Di sisi lain, perjalanan menuju Jakarta melalui Bekasi dan Pasar Senen memperkuat konektivitas masyarakat dengan pusat perdagangan dan aktivitas ekonomi nasional.
Selain menjadi moda transportasi penumpang, keberadaan jalur yang menghubungkan daerah penghasil komoditas pertanian dengan kota-kota besar dinilai memiliki nilai strategis dalam mendukung distribusi ekonomi. Garut dikenal sebagai salah satu sentra hortikultura di Jawa Barat dengan komoditas seperti kentang, wortel, kubis, tomat, cabai, bawang daun, jeruk, hingga alpukat.

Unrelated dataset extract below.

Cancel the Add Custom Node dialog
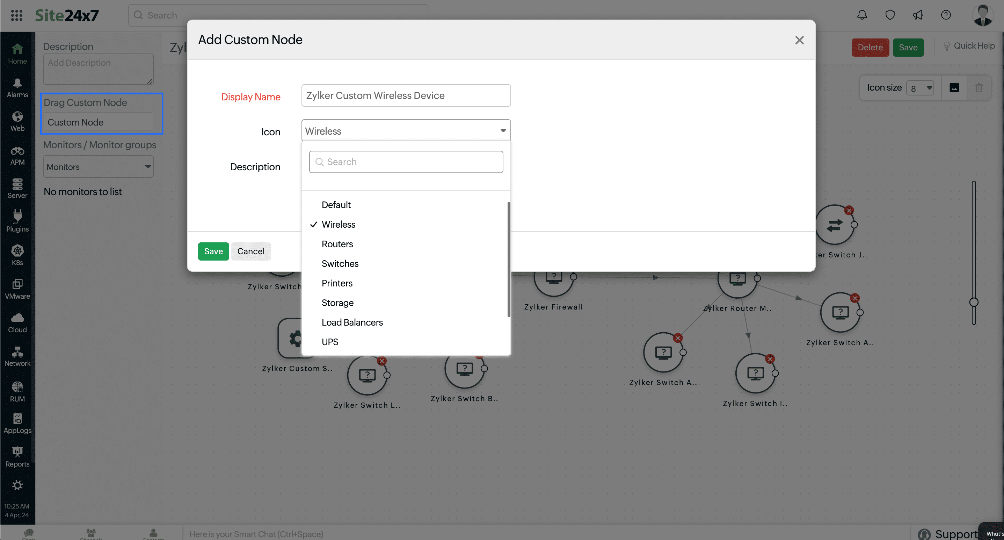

Anne menilai hubungan antara daerah penghasil hasil bumi dan wilayah tujuan akan semakin penting seiring meningkatnya kebutuhan masyarakat.
“Ketika hasil bumi dari daerah dapat menjangkau lebih banyak wilayah, manfaatnya dapat dirasakan oleh lebih banyak masyarakat. Petani memiliki akses pasar yang semakin luas, pedagang memiliki lebih banyak pilihan, dan masyarakat dapat memperoleh produk segar dari berbagai daerah penghasil,” jelasnya.
Melalui jalur yang menghubungkan kawasan pertanian, pusat pendidikan, sentra industri, hingga ibu kota, KA Cikuray menjadi gambaran bagaimana transportasi publik mampu memperkuat konektivitas antardaerah sekaligus mendukung pertumbuhan ekonomi dan mobilitas masyarakat secara berkelanjutan.